JAKARTA, Nov 16 (Reuters) - A majority of analysts expect Indonesia’s central bank to keep interest rates unchanged this week but maintain a focus on quantitative easing, a Reuters poll showed on Monday, as the economy recovers from its first recession in more than 20 years.

Thirteen of 22 economists forecast Bank Indonesia would hold its benchmark 7-day reserve repurchase rate steady at 4.00% on Thursday, for the fourth straight meeting.

However, a significant minority predicted BI would resume its easing cycle with the rupiah gaining more than 3% since the central bank’s October meeting.

Eight analysts predicted BI would cut the policy rate by 25 basis points (bps) while one pencilled in a 50 bp cut.

BI has trimmed its key rate four times this year by a total of 100 bps, eased lending rules and pumped liquidity into the financial system in response to the economic impact of the coronavirus pandemic. Its latest cut was in July.

Governor Perry Warjiyo has since argued BI’s liquidity injection operations, including its purchase of government bonds, were more effective in supporting economic recovery, while interest rate differentials were kept attractive to entice capital inflows.

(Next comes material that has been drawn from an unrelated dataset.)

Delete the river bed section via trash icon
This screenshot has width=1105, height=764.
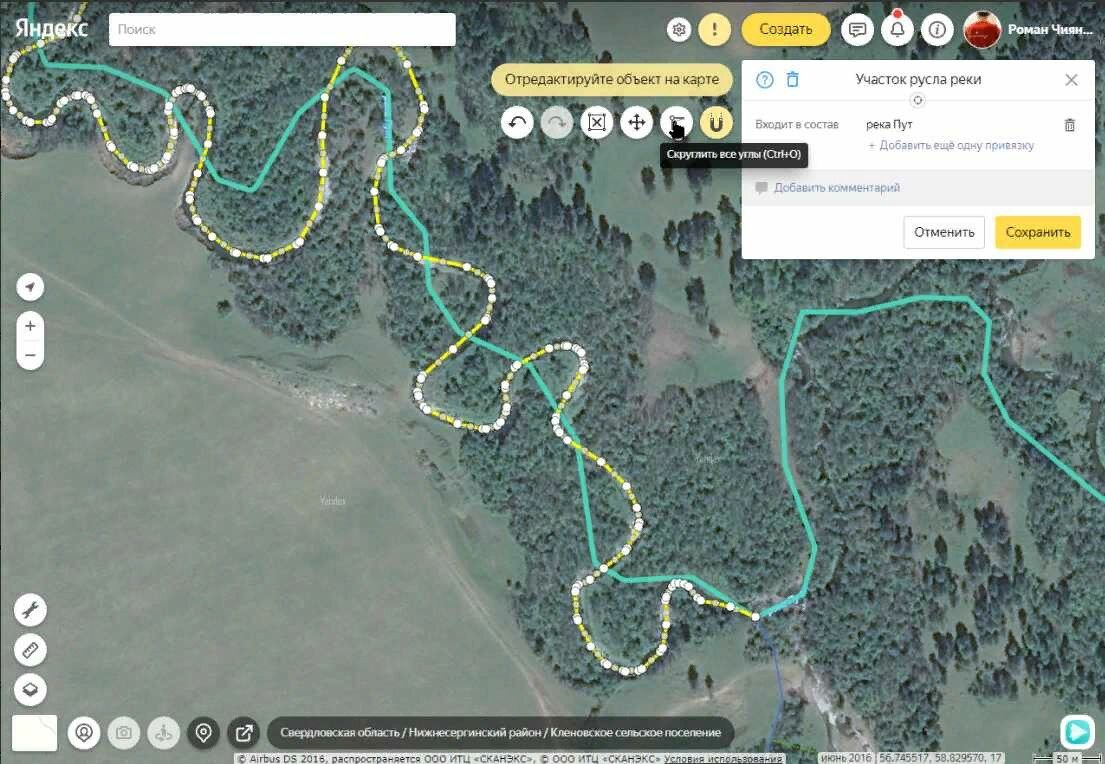[793, 80]
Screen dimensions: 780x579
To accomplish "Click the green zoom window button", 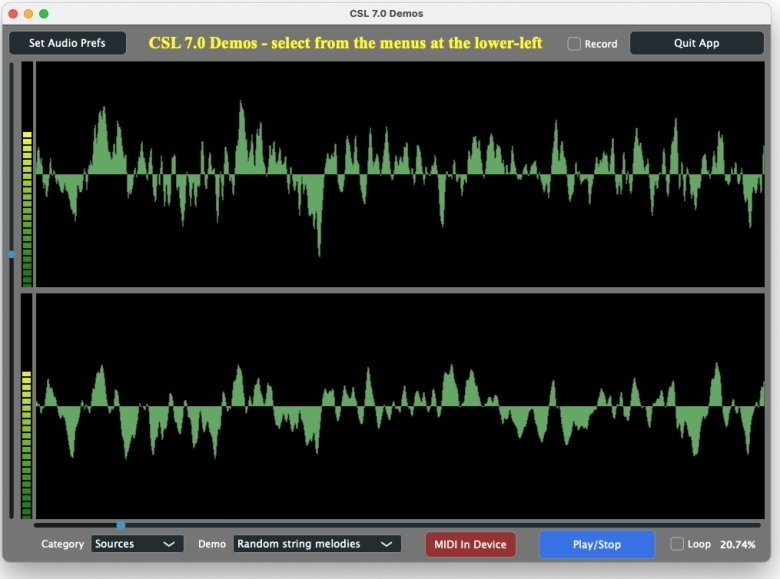I will 43,13.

However, in recent weeks, Warjiyo said BI still had room to lower rates after third-quarter data confirmed Southeast Asia’s largest economy shrank by a slightly more than expected 3.49% from a year earlier.

Bank Mandiri economist Faisal Rachman said a 25 bp-cut was warranted after the third-quarter data, with inflation low and the potential for a current account surplus in July-September.

“Most importantly, we’ve seen capital inflows to the stock and bond markets supporting the rupiah’s movement, they’re enough to convince BI to cut interest rates,” he said.

The rupiah rallied earlier this month, boosted by risk-on sentiment from the U.S. election results and hopes for an effective COVID-19 vaccine. The currency has pared some of its gains in the past few days.

Wisnu Wardana, Bank Danamon’s economist in Jakarta, said data on Monday showing a larger-than-expected October trade surplus of $3.61 billion - Indonesia’s biggest in nearly a decade - gave BI even more leeway to cut rates, but he maintained his call for no change in the benchmark.

“Based on its previous MPC (monetary policy committee) meeting, the central bank appears to remain comfortable with current rate levels and will focus more on quantitative easing measures,” Wardana said.